Gary C. New garycnew at yahoo.com
Sat Jan 29 02:54:40 UTC 2022


On Thursday, January 27, 2022, 1:03:25 AM MST, David Fifield <david at bamsoftware.com> wrote:

>> It's nice to see that the Snowflake daemon offers a native configuration option for LimitNOFile. I ran into a similar issue with my initial loadbalanced Tor Relay Nodes that was solved at the O/S level using ulimit. It would be nice if torrc had a similar option.

> LimitNOFile is actually not a Snowflake thing, it's a systemd thing. It's the same as `ulimit -n`. See:


Ah... My mistake. In my cursory review of your "Draft installation guide" I only saw snowflake-server. and assumed it was .conf where in actuality it is .service. I should have noticed the /etc/systemd path. Thank you for the correction.

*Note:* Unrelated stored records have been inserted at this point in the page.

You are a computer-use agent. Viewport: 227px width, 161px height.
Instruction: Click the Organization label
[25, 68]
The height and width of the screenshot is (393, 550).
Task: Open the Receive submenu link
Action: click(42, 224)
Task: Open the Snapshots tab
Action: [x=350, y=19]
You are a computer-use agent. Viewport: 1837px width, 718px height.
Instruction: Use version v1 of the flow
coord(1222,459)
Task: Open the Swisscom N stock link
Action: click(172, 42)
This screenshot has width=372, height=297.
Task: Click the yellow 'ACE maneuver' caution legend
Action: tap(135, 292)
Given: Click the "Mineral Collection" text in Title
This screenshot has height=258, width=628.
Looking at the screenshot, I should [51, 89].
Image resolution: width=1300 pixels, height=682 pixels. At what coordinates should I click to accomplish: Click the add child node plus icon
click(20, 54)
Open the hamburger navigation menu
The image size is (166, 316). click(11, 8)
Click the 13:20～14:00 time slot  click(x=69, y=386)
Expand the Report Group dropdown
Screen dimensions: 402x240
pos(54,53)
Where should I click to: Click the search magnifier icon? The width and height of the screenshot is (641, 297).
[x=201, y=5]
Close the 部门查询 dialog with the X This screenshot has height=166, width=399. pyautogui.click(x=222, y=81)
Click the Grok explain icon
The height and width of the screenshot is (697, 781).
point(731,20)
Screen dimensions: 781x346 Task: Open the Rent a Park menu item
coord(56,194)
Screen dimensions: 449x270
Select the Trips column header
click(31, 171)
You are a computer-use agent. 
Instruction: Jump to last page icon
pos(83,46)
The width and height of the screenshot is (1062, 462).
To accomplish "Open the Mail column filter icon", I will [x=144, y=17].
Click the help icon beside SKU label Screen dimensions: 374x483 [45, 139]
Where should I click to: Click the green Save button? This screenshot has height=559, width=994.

>> From your documentation, it sounds like you're running everything on the same machine? When expanding to additional machines, similar to the file limit issue, you'll have to expand the usable ports as well.

> I don't think I understand your point. At 64K simultaneous connections, you run out of source ports for making connection 4-tuple unique, but I don't see how the same or different hosts makes a difference, in that respect.

On many Linux distros, the default ip_local_port_range is between 32768 - 61000.

# cat /proc/sys/net/ipv4/ip_local_port_range

32768 61000

The Tor Project recommends increasing it.

# echo 15000 64000 > /proc/sys/net/ipv4/ip_local_port_range

>> I found your HAProxy configuration in your “Draft installation guide.” It seems you’re using regular TCP streaming mode with the Snowflake instances vs transparent TCP streaming mode, which is a notable difference with the directly loadbalanced Tor Relay configuration.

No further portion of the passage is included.